Philanthropie et fondations au sein des family offices
La philanthropie dans un family office peut être une ligne budgétaire marginale ou un pilier stratégique. La considérer comme tel exige une infrastructure que la plupart des structures n'ont pas encore bâtie.
Points clés
- —La philanthropie stratégique nécessite des ressources dédiées, pas du temps emprunté.
- —La gouvernance d'une fondation est distincte de celle du family office.
- —La clarté de la mission détermine toutes les autres décisions philanthropiques.
- —Les cadres de mesure d'impact varient ; leur application cohérente importe davantage que le choix du cadre.

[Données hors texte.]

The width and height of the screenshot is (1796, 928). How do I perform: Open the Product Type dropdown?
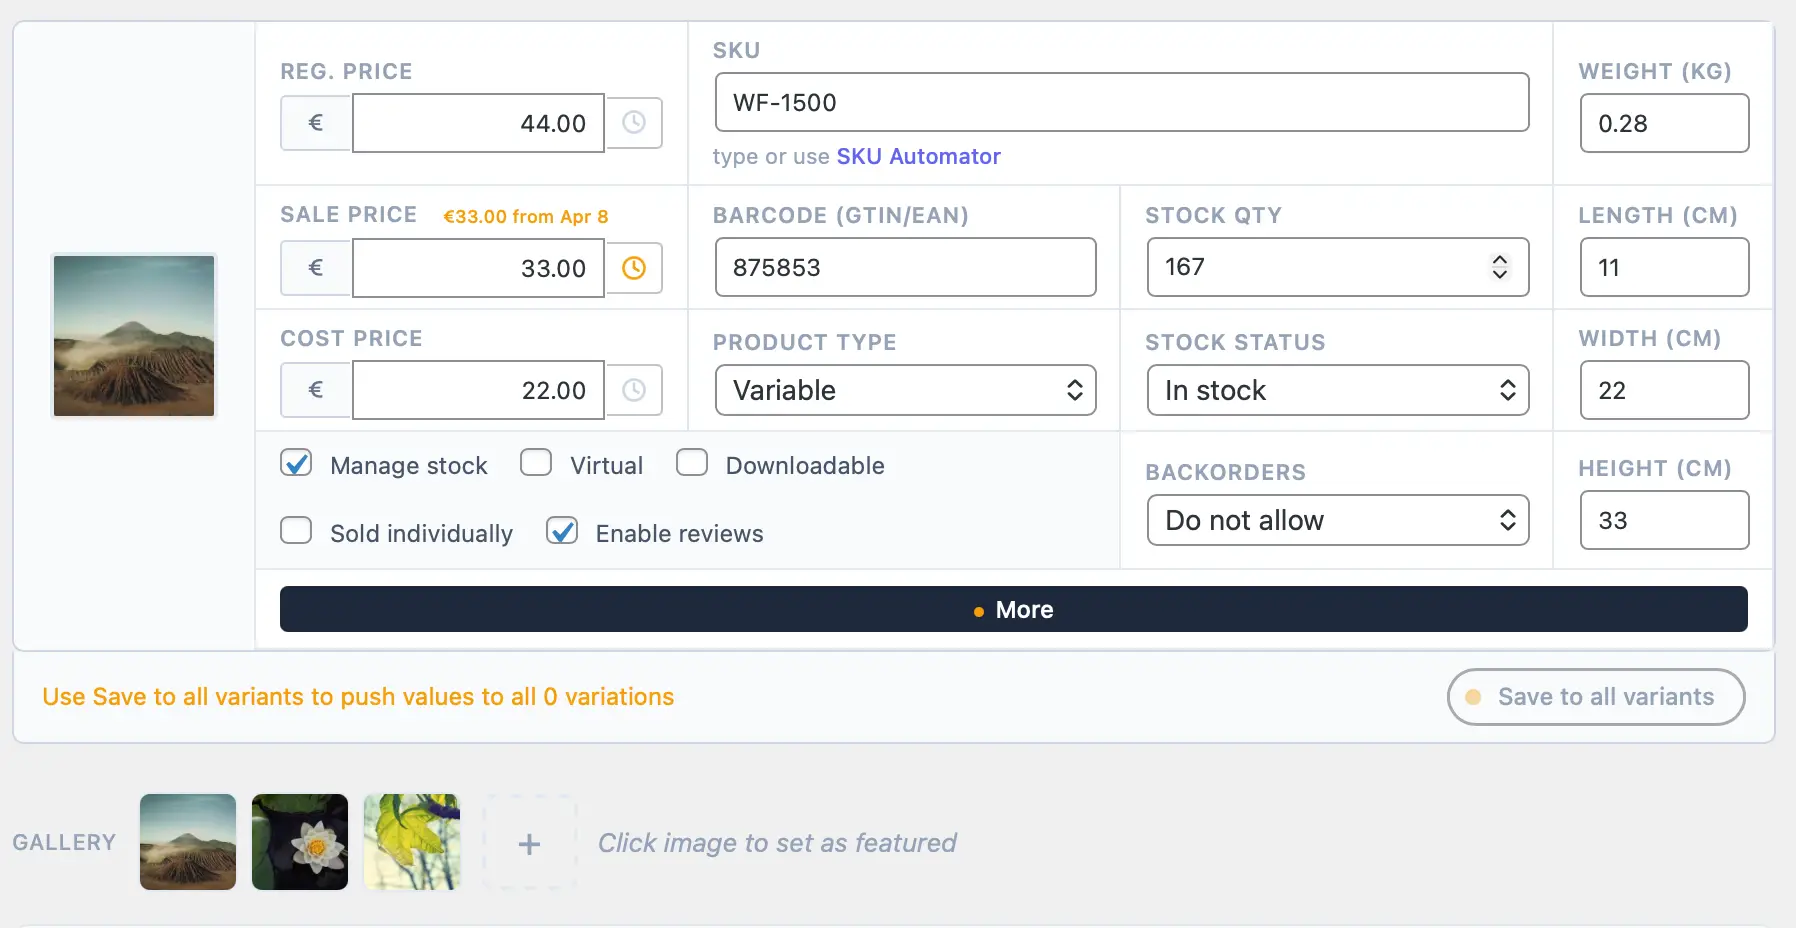coord(905,390)
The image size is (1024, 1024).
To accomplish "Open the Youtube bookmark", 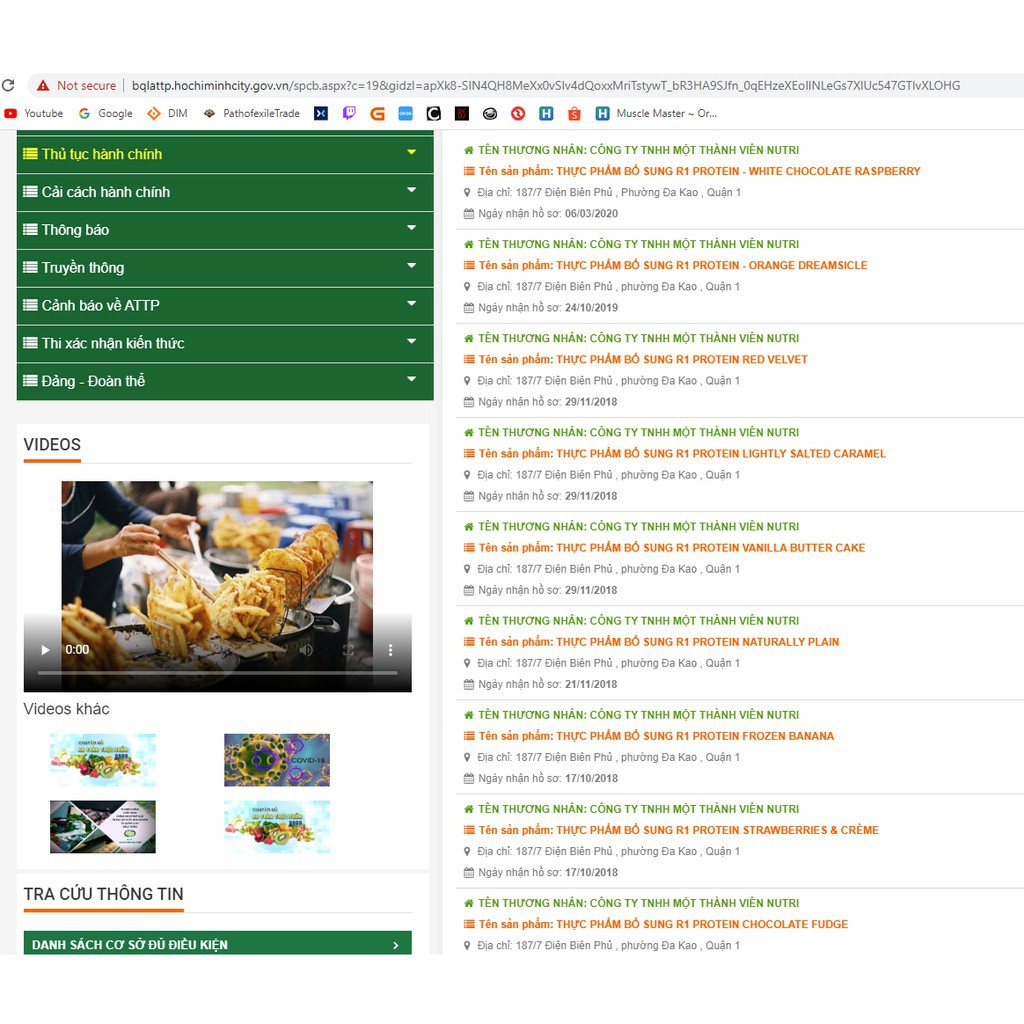I will (34, 114).
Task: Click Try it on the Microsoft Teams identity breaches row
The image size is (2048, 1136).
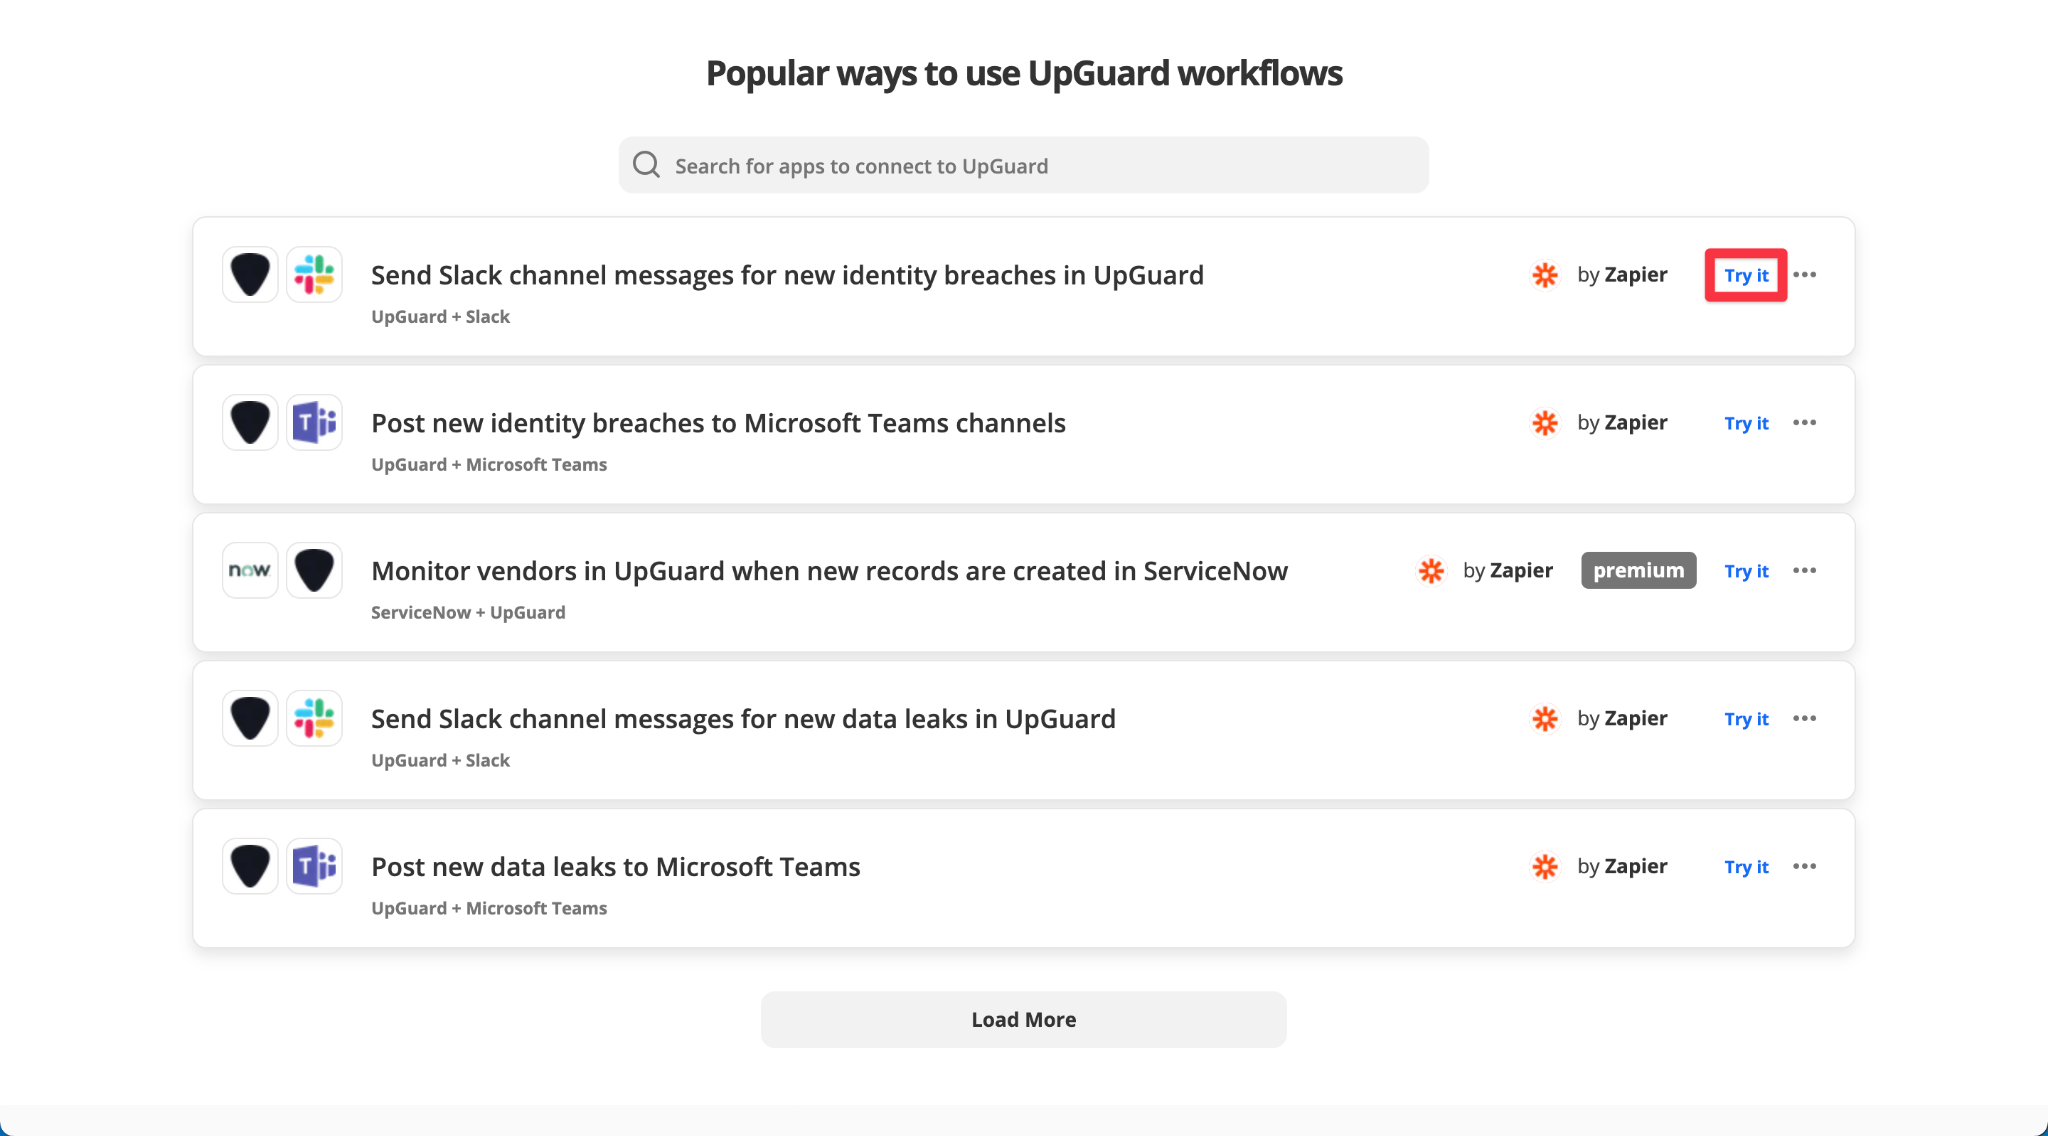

La philanthropie au sein d'un family office relève de deux catégories : une fonction de compte-chèques (dons ad hoc déterminés par les demandeurs, gouvernance légère) ou un programme stratégique (axé sur la mission, doté d'équipes professionnelles, orienté mesure d'impact). Les deux approches peuvent être appropriées ; les confondre génère des dysfonctionnements. Une famille qui souhaite développer une philanthropie stratégique doit investir dans l'infrastructure : une fondation ou un véhicule opérationnel, du personnel dédié, une gouvernance intégrant une expertise externe, et une discipline de mesure.
Les programmes philanthropiques les plus solides ressemblent opérationnellement à de petites entreprises. Ils disposent d'une stratégie écrite qui expose la théorie du changement. Ils recrutent des personnes dont la mission consiste à exécuter cette stratégie, pas à traiter les demandes entrantes. Ils publient leurs actions et leurs enseignements, et révisent la stratégie selon une cadence pluriannuelle. Le coût de fonctionnement est réel — mais c'est la seule structure permettant à la philanthropie de devenir réellement la contribution que la famille imagine apporter.